幼馴染御曹司と十日間の恋人契約で愛を孕んだら彼の独占欲が全開になりました
恋人の一夜
「お風呂、お先にありがとう」

 まだほんのり湿っている髪を背中に流した沙也は、ちょっと緊張しながら部屋へ戻ってきた。

「ああ、おかえり」

 居室のソファに居た清登が顔を上げ、微笑を浮かべる。

 今夜泊まるのは、高級ホテルのスイートルーム。

 ベッドがある部屋のほかにも、この大きめの居室がついている造りだ。もちろん沙也はこんな部屋に泊まるのは初めてだった。

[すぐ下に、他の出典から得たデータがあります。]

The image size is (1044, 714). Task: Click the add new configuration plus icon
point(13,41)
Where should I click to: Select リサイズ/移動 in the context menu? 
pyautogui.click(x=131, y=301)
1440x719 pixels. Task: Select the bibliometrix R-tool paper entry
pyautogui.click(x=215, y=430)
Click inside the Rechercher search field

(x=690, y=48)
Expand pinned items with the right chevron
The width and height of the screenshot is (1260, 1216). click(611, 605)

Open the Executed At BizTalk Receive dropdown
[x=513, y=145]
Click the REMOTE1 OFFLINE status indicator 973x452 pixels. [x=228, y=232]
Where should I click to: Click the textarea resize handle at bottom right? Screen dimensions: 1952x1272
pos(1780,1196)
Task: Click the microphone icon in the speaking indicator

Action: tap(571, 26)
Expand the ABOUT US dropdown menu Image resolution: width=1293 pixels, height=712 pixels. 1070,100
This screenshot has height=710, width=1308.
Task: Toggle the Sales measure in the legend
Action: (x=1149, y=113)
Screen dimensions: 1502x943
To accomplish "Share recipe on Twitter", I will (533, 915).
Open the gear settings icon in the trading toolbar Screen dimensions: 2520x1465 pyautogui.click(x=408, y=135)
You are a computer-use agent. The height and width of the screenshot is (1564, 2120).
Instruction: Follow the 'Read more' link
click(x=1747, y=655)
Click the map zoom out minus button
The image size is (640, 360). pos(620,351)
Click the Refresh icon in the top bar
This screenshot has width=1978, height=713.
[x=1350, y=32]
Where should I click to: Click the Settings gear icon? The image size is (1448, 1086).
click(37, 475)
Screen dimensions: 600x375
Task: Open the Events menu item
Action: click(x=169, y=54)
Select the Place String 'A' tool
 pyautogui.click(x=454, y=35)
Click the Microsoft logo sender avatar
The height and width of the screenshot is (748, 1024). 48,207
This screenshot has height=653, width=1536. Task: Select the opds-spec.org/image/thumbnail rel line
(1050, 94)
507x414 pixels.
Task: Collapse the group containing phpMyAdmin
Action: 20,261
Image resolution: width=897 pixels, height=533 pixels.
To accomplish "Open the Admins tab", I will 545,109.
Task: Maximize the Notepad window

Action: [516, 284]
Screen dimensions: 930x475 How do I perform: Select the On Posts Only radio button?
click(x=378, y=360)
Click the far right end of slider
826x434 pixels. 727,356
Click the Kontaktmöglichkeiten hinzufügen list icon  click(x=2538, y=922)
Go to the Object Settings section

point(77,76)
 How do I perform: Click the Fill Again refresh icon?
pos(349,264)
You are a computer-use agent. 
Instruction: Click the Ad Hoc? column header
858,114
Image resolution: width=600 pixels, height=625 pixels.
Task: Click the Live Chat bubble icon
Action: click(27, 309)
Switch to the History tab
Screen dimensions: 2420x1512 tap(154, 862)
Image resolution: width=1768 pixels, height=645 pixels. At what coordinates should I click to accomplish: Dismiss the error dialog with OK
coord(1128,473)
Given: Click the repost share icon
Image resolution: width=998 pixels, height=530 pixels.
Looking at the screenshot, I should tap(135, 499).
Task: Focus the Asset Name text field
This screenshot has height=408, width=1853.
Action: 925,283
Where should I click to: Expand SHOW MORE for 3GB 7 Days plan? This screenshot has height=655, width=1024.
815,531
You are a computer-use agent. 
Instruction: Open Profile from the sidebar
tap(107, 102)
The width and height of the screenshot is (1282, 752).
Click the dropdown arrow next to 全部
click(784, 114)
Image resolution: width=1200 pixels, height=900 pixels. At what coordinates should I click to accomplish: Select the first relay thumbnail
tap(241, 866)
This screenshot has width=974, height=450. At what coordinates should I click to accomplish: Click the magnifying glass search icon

 居室自体がすでに十畳ほどありそうなほど広いのだ。シックなブラウンで内装は統一されて、あたたかみのある雰囲気だ。

 居室で待っていた清登はディナーのために着ていたスーツの上着を脱ぎ、スラックスとシャツだけのスタイルで、大きめのタブレット端末を触っていた。

 ソファに深く座り、なにか確認だか連絡だかをしていたようだ。

 きっと仕事のなにか。

 沙也はすぐ悟った。

 休みを取ったのは沙也ばかりではない。清登だって、現在、祖父の会社に勤めているのだから、同じである。

 それに一般社員の沙也とは、まるで立場が違う。すでに役職があると言っていたし、まだまだ若手ながら、いくらかの評価もされているのだとちらりと聞いたことがある。